Results show that a higher percentage of those who had not been able to access an application on the WWW were more likely to have already upgraded and possibly upgrade again. The percentages differed at least 10 percent. The two groups offered similar response rates as to whether they would upgrade in the future (78% and 76%) and whether they believed the WWW will offer an innovation soon that their computers will not run (35% and 39%).

Results of the percentages of those in favor of regulation show that those who have not already had problems accessing an item on the WWW were those most in favor of a government regulated set of standards (21% to 28%).

Discussion

In order for a user to accept and begin using a new innovation available through the WWW, there has to be an element of trialability (Rogers, 1995). In addition, there has to be a want to try the new innovation.

Results of this purposive survey suggest that a large percentage of early WWW users are already beginning to experience some difficulty in running the innovations currently available.
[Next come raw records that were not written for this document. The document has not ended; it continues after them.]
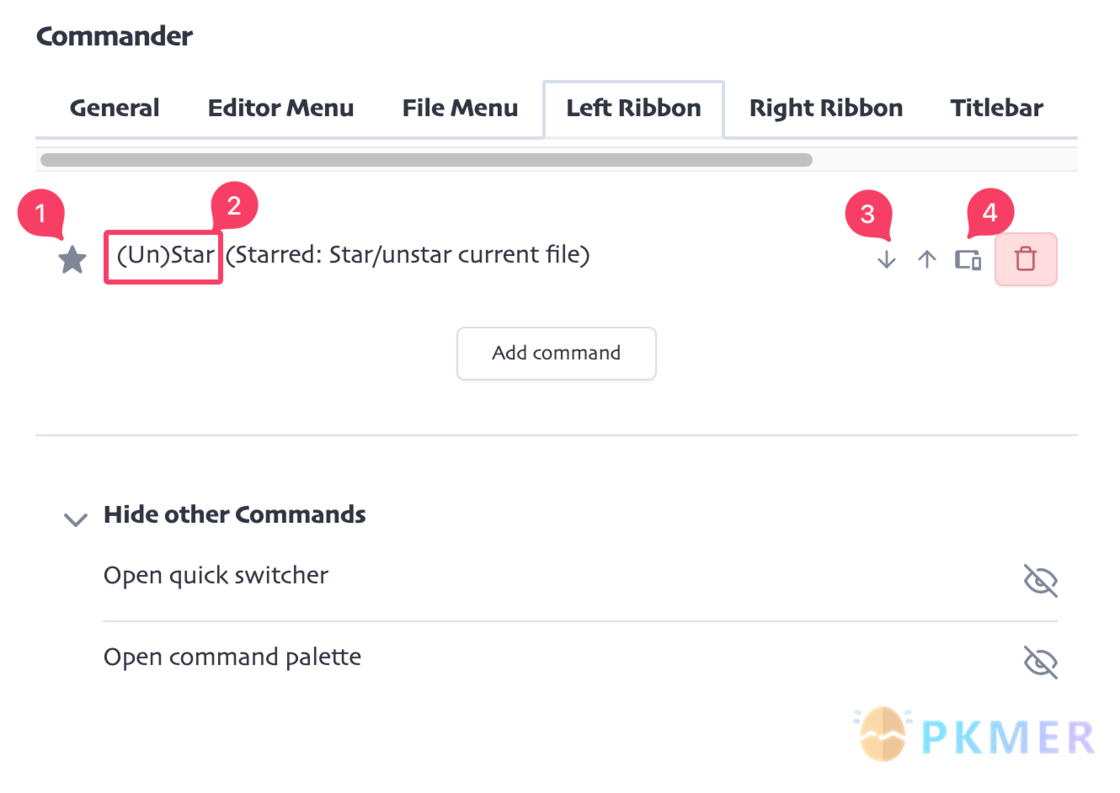Select the File Menu tab
Image resolution: width=1120 pixels, height=793 pixels.
460,108
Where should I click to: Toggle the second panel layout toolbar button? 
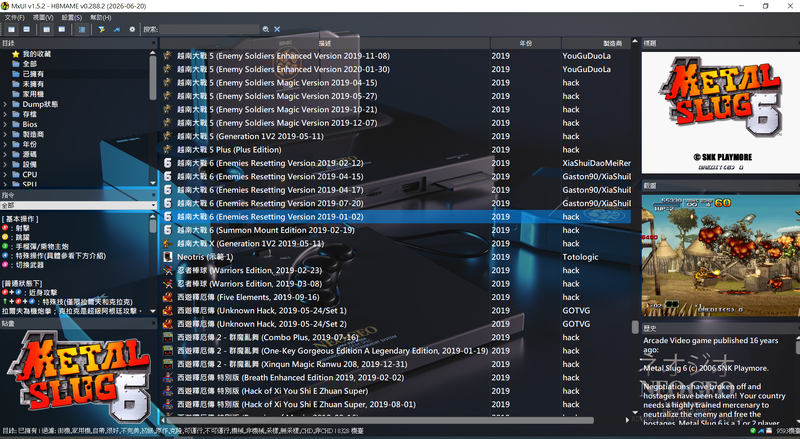pos(27,30)
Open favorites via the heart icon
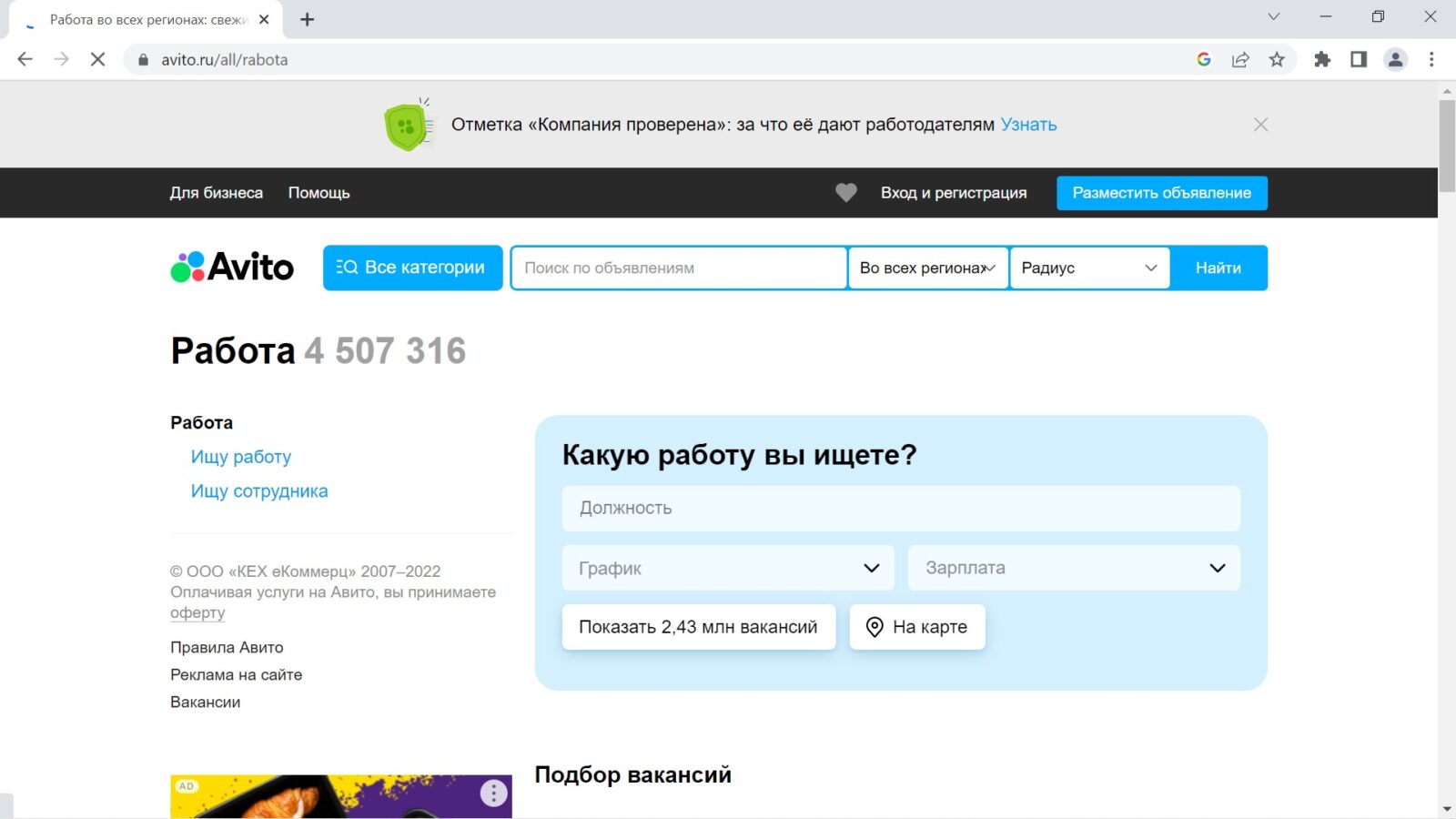 [846, 193]
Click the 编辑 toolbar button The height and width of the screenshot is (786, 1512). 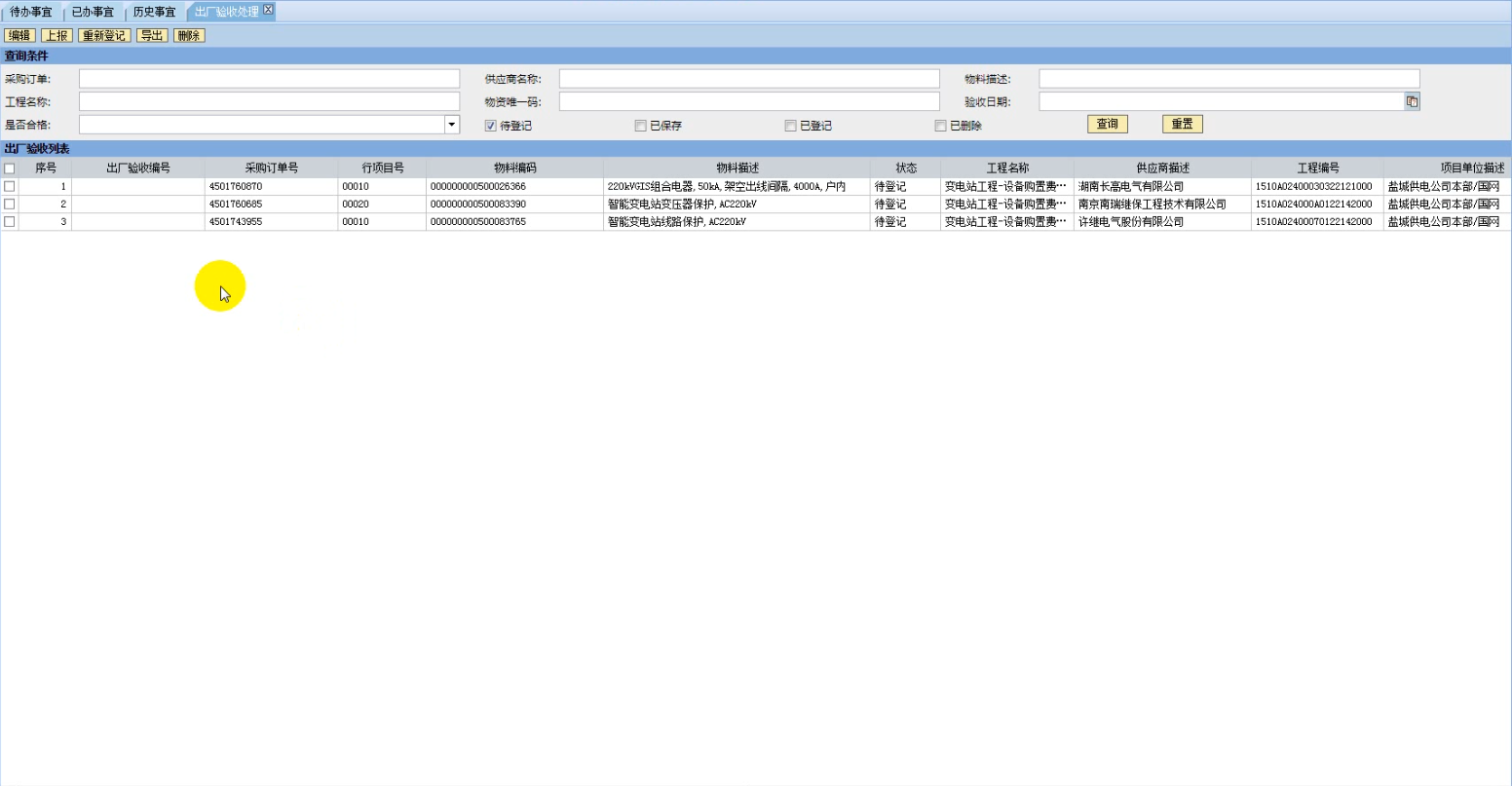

Over half of the purposive sample (56%) were unable to run a WWW application.

Yet, for the most part, respondents perceive the innovations they encounter on the WWW as having a strong enough relative advantage that they are willing to make the changes necessary to allow themselves trialability.

Table 3 shows the upgrades that 109 respondents have already made to their computers in order to run, or test, certain WWW innovations. While some of the upgrades were free software, 73 upgrades were hardware and required a monetary investment for a piece of equipment. Most of the people who had already made upgrades to their computers were the people who reported having problems accessing something on the WWW.

Table 4 shows that 86% of the respondents that own a home computer reported that they would make upgrades to their computer system in order to run, or test, a new innovation. When asked what type of upgrade respondents were willing to make, most claimed they would spend over $500. Eighty-seven reported they would go as far as replacing their current computer, see Table 4.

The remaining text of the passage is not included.